Items from a dataset
★ ★ ★ ★ ★ ★ ★
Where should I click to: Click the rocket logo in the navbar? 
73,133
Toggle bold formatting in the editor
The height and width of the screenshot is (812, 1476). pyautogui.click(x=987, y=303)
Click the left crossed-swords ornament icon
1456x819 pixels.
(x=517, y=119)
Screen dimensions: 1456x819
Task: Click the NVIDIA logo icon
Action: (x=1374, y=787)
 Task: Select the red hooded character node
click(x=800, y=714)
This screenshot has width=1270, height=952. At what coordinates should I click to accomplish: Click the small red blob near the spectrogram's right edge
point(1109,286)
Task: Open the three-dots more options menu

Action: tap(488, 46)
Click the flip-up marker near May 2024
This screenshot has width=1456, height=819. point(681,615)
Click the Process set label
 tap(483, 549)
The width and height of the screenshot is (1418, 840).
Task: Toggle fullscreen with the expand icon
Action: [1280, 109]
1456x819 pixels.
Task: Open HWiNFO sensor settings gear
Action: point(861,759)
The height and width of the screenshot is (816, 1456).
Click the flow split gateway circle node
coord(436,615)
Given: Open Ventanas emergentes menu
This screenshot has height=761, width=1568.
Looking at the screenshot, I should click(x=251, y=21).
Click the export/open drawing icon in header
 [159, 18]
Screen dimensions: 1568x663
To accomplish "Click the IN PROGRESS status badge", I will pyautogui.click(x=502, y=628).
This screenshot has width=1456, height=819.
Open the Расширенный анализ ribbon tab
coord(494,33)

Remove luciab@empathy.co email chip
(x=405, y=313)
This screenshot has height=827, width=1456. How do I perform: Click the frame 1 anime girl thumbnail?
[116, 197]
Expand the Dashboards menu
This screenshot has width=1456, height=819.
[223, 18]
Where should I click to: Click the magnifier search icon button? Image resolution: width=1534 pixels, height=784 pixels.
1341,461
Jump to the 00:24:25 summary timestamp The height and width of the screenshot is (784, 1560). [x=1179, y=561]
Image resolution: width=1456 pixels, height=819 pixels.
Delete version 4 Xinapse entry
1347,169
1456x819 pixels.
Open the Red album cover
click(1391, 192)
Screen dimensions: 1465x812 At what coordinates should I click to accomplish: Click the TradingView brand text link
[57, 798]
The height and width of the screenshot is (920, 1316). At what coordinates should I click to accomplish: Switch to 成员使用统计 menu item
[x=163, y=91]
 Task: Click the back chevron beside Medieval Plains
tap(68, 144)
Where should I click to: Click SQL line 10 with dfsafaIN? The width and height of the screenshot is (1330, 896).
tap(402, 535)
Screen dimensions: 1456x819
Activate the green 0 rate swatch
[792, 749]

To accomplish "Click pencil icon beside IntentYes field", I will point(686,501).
★ ★ ★ ★ ★ ★ ★
> _Task statement_
Filter the data for the string "will" and copy every line that has it.

> _Answer_
To accomplish "Click the IN PROGRESS status badge", I will pyautogui.click(x=502, y=628).
To accomplish "Click pencil icon beside IntentYes field", I will point(686,501).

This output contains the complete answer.